Among the many wonders of user-created content on the internet, a person of angelic patience, able to separate the wheat from the chaff, can acquire an amateur education in most anything. Recently, I’ve been delving into music theory. I’m no musicologist, but I play a little piano and guitar, and I wanted to expand my understanding for creative purposes. The more I understand, the more I can do with my own music.
The debate over the relation of God to his creation, of the divine to the human, rages on. But one seventh-century saint may offer a way out of the theological impasse. With a little help from Handel … and Bon Jovi.
I’ve discovered at least three kinds of song analysis videos on YouTube: The first is the “reaction” video, where a person records his first listen to a popular song. These tend to be primarily emotional, but watching someone hear a song I know and love for the first time can bring a freshness to it. In the second type, some creators add an intellectual layer by commenting on the lyrics or instrumentation. In this genre, to give an example, I find that fans of hip-hop, in which the words are front and center, tend to offer exceptional insight into folk and rock lyrics, sometimes for songs I’ve heard a hundred times. The third kind of song analysis comes from expert music theorists and producers, for whom the songs are not new at all. Instead, they offer a breakdown of songs track by track, isolating drums, bass, guitar, and vocals, analyzing chord progressions, key changes, and time signatures.
:::::
**EXERCISE SET:**
1. In the music theory essay, which tracks do expert theorists and producers isolate when they break down a song?
2. Write the next paragraph of the music theory essay, following on from its final sentence.

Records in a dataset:
:::::
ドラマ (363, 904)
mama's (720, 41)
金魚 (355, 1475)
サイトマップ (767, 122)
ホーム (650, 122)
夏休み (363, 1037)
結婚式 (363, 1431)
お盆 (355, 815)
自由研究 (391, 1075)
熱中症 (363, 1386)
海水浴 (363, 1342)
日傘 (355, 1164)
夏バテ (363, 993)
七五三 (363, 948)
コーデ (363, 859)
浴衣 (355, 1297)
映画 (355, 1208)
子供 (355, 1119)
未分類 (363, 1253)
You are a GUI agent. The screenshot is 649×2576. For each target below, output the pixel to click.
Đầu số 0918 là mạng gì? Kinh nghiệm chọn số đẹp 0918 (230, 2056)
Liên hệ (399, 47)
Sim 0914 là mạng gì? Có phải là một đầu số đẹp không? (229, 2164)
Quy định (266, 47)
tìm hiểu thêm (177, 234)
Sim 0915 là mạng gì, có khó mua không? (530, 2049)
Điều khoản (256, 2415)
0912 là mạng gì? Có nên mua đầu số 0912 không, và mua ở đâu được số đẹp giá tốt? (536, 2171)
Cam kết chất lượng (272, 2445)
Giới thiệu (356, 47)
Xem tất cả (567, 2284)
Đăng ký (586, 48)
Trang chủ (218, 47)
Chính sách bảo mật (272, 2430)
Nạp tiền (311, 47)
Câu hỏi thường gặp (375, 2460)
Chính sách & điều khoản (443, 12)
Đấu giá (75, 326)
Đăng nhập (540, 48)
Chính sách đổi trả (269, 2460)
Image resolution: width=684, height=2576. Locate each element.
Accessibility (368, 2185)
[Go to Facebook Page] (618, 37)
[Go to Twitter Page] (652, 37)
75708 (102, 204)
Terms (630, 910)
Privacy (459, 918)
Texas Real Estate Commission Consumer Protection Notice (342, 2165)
:::::
**RESULTS:**
1. Drums, bass, guitar, and vocals.

2.
Thus, if you want to try this at home, consider “Livin’ on a Prayer” by Bon Jovi. You can find videos of people simply experiencing this song for the first time and offering their raw reactions. Other videos periodically stop to offer commentary on the lyrics or the feel of the song. Lastly, you might find a video or two that breaks down the true artistry of this ’80s rock anthem, pointing out subtle background instrumentation or analyzing how the song’s famous key change actually jumps a minor third, and that the transition preceding it drops a beat with a single bar of 3/4 time. Instead of just listening to a song that resonates with you, you can increase your appreciation by listening as others share their experience and expertise.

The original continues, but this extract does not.